Your objective - For the records below, count the lines containing the word "dimensions" and reply with the number alone.

Data for review -
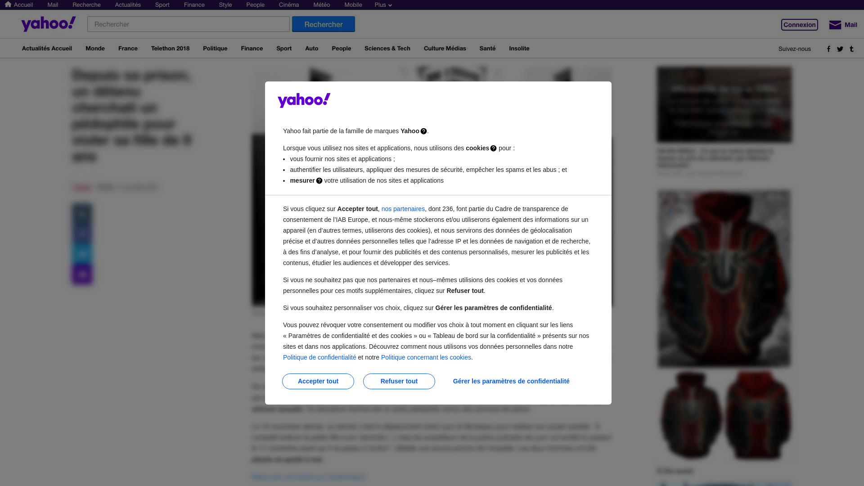
Task: Click the help icon beside mesurer
Action: coord(319,181)
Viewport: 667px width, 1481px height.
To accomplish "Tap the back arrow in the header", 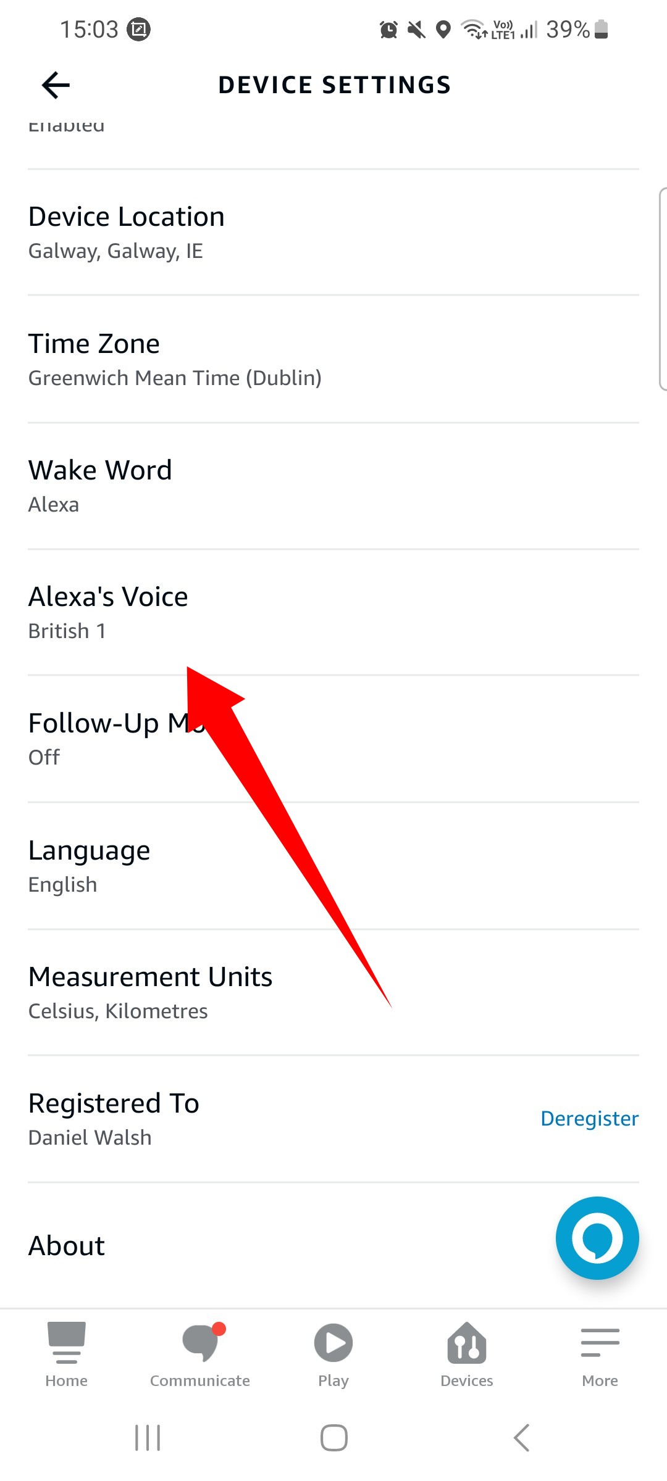I will pos(56,85).
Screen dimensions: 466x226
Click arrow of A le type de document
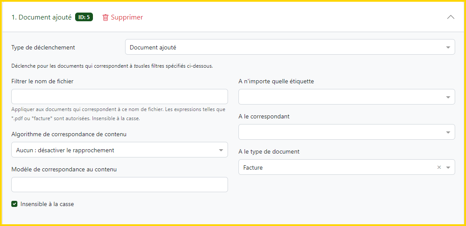pyautogui.click(x=448, y=167)
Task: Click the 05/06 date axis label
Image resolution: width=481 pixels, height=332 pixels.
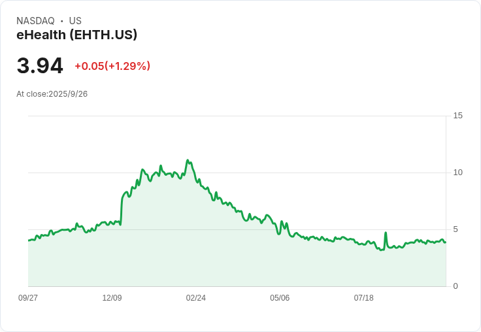Action: 280,297
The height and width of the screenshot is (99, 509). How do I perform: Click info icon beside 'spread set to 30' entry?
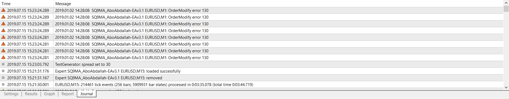pos(3,64)
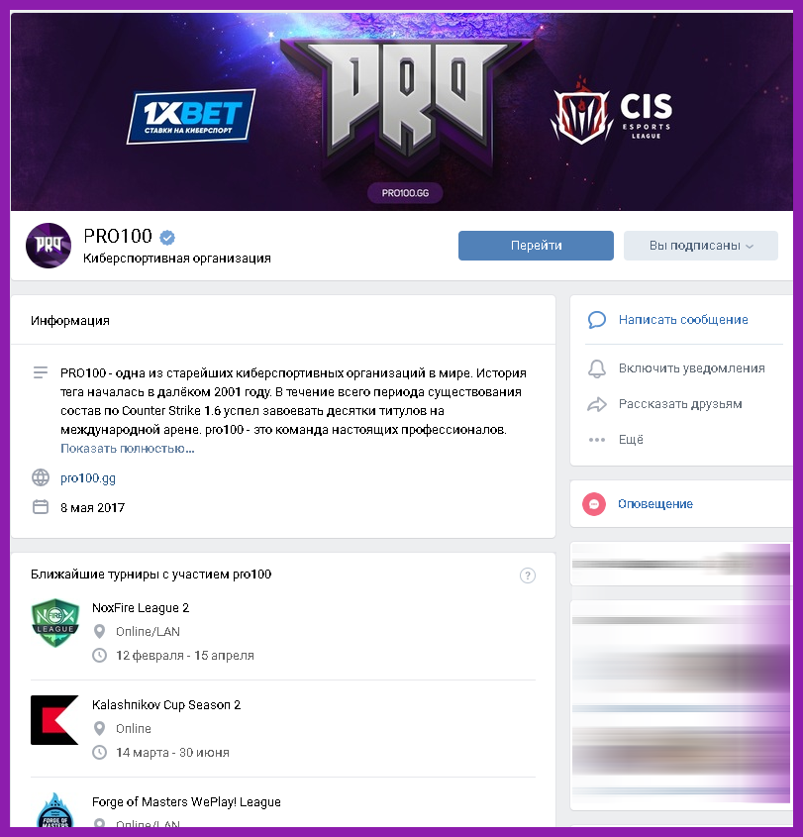Click the blue Перейти button
This screenshot has width=803, height=837.
[536, 246]
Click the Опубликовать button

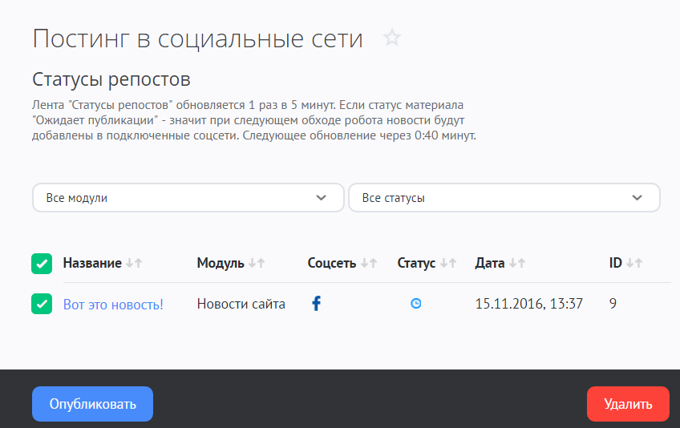92,404
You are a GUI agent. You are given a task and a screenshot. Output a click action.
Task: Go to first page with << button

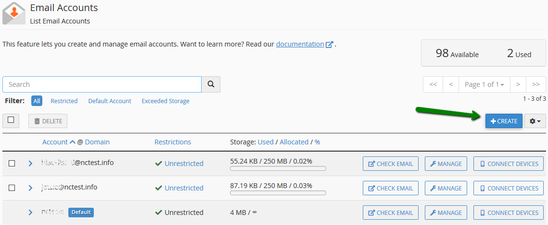tap(433, 84)
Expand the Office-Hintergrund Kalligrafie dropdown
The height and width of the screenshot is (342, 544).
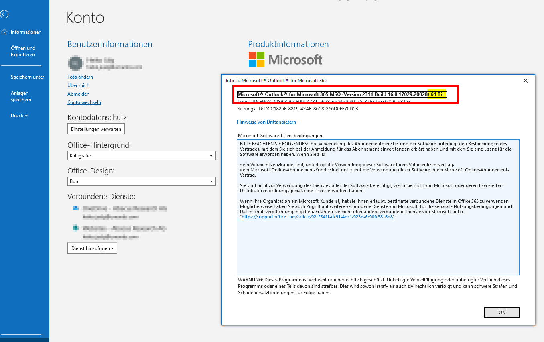[211, 156]
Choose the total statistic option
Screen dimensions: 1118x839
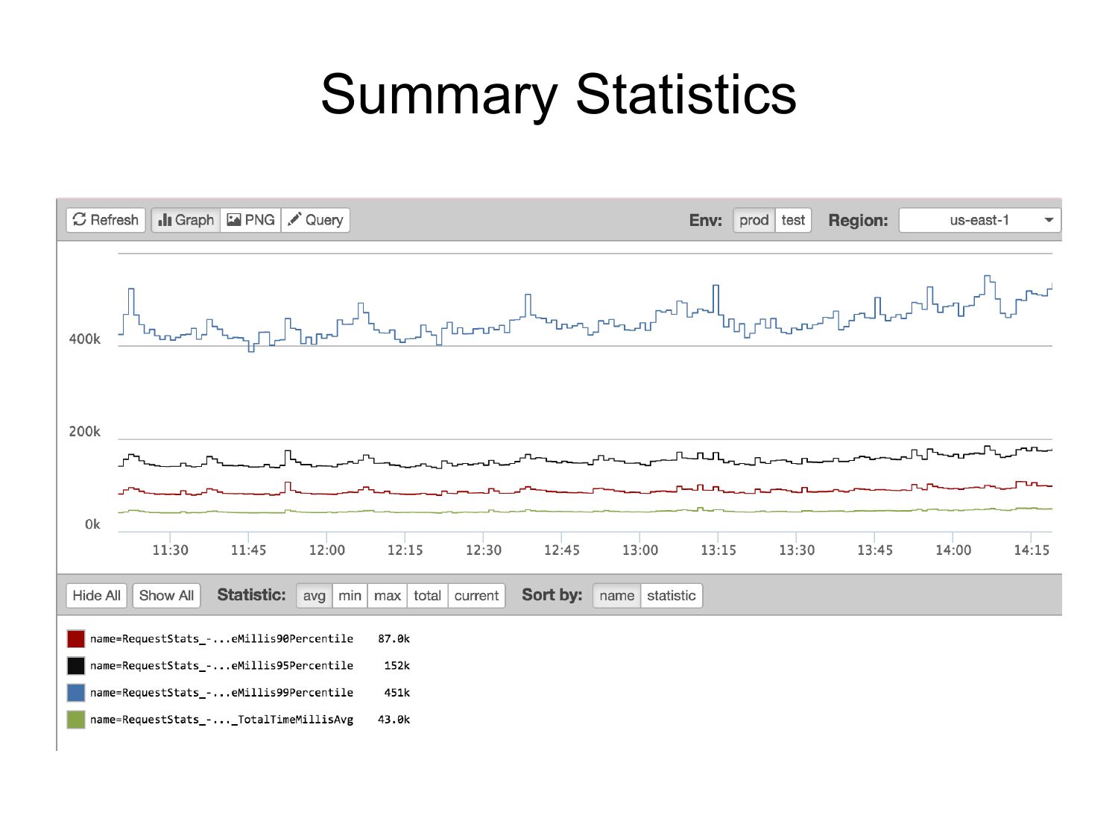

Answer to this exercise - 2